Required task 1 — In the cutter forum thread below, why does the first poster say the trade-in toward the Graphtec would leave them out $300? Answer in one to three sentences.
Required task 2 — Write the next post in the cutter forum thread below, picking up after its final line.

Passage shown —

* START *

I am in the market for a new 24" cutter. I looked at the cutter you have,and it looked good. The only part I do not like is paying $300 for Dragon Cut. I would NOT be interested without it. The 30 trade in period toward the Graphtec sounds good,but has its drawbacks. For one,I would be out $300 for Dragon Cut,since it is a Saga only program. Number two,I would get a nice starter bundle included for the same price with the Graphtec at other vendors. In the end,it looks like the Graphtec ce6000-60 is a better buy. Several years ago,I would not have considered the Saga.Now,they are both built in China,so they are in the mix.


----------



## BrianHahn (Dec 29, 2013)

The DragonCut software gets returned and credited with the Saga unit so not to worry about that.


----------



## plan b (Feb 21, 2007)

Doug,, sounds like you don't have much to loose on that deal..


----------



## battman2036 (Jan 20, 2014)

* END *

Entries —
* START *

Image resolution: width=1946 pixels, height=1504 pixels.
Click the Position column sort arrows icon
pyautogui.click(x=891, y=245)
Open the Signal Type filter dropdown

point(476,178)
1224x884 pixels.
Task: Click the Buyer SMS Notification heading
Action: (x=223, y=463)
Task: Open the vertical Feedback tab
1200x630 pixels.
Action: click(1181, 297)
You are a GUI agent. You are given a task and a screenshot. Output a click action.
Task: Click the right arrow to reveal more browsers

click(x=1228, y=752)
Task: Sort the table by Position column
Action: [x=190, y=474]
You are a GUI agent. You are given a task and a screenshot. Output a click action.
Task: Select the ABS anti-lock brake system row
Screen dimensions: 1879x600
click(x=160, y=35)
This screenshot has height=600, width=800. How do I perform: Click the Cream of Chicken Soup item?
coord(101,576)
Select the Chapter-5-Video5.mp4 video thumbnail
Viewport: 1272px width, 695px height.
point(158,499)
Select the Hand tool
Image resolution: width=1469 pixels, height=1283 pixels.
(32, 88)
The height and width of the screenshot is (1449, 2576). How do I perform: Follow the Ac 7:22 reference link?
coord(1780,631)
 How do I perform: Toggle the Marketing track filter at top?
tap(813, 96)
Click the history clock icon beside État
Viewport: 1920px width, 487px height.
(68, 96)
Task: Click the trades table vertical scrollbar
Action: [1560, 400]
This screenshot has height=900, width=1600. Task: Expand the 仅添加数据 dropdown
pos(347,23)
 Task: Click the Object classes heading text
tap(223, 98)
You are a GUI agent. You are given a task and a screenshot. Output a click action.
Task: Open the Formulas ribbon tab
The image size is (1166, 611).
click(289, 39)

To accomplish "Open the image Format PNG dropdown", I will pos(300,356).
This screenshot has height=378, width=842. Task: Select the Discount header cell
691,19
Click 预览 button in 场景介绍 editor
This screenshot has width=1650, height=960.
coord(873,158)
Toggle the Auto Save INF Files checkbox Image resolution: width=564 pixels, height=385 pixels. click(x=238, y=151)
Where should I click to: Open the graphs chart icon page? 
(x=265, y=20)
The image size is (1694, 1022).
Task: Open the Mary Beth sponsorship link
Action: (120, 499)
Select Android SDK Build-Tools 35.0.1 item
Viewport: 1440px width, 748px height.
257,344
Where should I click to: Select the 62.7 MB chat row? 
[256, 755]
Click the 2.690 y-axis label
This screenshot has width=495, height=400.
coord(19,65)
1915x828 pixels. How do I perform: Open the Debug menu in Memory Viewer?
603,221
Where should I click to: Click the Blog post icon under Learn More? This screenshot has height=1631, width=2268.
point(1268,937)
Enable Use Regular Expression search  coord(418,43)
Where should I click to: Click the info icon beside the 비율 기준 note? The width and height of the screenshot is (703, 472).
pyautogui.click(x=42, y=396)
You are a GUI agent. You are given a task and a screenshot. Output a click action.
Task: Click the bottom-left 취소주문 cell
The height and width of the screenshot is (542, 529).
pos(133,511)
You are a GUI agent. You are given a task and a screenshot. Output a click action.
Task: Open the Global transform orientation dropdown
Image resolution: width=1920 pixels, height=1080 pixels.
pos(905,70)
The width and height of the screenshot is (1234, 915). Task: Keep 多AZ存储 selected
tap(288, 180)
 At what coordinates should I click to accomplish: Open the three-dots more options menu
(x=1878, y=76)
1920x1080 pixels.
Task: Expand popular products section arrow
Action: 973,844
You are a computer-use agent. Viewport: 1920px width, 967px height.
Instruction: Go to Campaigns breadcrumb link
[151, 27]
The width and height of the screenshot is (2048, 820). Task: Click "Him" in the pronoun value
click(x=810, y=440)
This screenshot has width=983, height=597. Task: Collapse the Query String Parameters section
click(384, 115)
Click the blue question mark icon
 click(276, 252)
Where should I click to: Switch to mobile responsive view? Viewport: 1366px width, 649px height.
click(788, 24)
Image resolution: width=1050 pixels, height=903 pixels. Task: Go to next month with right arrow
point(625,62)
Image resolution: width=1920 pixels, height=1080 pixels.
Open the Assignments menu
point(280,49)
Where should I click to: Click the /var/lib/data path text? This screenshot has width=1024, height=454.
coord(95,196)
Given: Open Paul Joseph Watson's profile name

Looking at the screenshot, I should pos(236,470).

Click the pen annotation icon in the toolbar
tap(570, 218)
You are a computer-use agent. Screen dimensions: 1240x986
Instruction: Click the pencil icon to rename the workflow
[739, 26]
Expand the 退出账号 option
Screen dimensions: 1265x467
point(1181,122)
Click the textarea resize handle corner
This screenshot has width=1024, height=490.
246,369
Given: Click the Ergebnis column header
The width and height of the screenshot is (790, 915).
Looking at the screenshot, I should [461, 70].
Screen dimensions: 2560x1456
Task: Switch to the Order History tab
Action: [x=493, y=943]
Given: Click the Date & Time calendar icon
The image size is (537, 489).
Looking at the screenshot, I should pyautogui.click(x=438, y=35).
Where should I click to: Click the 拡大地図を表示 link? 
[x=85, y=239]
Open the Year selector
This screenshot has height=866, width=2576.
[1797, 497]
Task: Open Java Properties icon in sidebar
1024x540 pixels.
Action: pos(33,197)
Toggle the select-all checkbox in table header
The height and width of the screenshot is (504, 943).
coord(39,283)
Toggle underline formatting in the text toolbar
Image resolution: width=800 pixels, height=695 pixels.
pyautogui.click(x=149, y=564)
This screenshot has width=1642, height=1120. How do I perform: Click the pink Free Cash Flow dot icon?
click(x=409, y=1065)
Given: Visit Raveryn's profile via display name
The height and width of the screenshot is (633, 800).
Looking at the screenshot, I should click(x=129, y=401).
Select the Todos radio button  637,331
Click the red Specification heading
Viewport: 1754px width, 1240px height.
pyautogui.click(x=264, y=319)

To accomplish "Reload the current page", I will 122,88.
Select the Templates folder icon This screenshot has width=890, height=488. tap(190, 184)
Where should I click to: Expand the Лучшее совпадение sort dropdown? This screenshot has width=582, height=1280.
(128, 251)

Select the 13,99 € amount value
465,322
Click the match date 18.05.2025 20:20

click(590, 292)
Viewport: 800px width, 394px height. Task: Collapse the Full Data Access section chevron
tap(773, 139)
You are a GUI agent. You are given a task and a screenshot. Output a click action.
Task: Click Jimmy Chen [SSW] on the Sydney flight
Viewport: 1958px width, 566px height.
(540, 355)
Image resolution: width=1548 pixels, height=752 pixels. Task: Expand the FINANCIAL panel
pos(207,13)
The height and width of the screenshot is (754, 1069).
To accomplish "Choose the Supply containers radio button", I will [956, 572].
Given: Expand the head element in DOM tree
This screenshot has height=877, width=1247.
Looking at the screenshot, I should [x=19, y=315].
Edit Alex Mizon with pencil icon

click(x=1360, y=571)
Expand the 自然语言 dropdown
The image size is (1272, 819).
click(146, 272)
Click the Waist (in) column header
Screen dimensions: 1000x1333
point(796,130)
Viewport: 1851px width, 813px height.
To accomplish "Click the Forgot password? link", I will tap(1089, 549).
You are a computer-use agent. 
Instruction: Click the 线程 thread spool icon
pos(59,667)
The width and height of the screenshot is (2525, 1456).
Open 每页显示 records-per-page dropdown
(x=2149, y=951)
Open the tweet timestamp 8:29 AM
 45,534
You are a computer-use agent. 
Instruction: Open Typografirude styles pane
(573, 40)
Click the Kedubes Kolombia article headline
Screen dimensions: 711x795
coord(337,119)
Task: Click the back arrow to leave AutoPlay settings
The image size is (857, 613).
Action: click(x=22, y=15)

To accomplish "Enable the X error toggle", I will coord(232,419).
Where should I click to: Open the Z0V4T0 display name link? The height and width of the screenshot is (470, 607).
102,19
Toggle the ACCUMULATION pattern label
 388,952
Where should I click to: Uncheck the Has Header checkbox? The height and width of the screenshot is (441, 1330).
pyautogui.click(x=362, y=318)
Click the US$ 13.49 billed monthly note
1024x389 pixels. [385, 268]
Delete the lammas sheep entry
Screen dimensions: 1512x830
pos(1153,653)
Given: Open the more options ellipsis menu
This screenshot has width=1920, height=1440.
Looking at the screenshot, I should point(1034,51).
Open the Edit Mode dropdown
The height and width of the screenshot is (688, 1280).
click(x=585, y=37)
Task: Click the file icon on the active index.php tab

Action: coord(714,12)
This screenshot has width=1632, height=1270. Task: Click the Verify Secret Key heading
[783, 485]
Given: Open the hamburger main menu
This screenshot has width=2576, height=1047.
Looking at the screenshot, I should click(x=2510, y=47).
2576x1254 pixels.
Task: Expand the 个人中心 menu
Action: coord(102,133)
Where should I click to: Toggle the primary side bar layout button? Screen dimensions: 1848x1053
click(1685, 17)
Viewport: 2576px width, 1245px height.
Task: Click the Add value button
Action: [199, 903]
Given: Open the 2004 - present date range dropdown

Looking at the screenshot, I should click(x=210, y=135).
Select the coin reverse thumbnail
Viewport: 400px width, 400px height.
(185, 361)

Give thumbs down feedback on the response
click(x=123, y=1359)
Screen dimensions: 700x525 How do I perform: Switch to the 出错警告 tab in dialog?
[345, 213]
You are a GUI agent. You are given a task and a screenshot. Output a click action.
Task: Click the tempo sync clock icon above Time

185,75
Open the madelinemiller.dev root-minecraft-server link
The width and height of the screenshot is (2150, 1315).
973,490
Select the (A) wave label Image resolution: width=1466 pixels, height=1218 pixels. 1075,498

* END *

Written response 1 — The poster says they would be out the $300 paid for Dragon Cut because Dragon Cut is a Saga-only program. It would be of no use with the Graphtec.

Written response 2 —
jeepers94 said:


> I am in the market for a new 24" cutter. I looked at the cutter you have,and it looked good. The only part I do not like is paying $300 for Dragon Cut. I would NOT be interested without it. The 30 trade in period toward the Graphtec sounds good,but has its drawbacks. For one,I would be out $300 for Dragon Cut,since it is a Saga only program. Number two,I would get a nice starter bundle included for the same price with the Graphtec at other vendors. In the end,it looks like the Graphtec ce6000-60 is a better buy. Several years ago,I would not have considered the Saga.Now,they are both built in China,so they are in the mix.


you are in the same boat I was. so far, so good. the money savings are what ultimately drove my decision. You have to do what's best for yourself, in this case the SAGA was right for me.


----------



## jeepers94 (Nov 25, 2011)

Well,so far I have contacted Cutter Pros 3 times,with no response. I wanted to make sure
the 720IIp they are selling now was the latest and the DragonCut was version 5. From their
blog they say the cutter has to have certain specs to work with DG 5.The blog was dated
7/15,so I am not sure if the cutter is the one needed.
It looks more and more like I may stay with Graphtec.


----------



## BrianHahn (Dec 29, 2013)

All the ARMS systems being sold are upgraded for use with DragonCut v5.
Existing customers using DragonCut v4 can upgrade if they wish.


----------



## jeepers94 (Nov 25, 2011)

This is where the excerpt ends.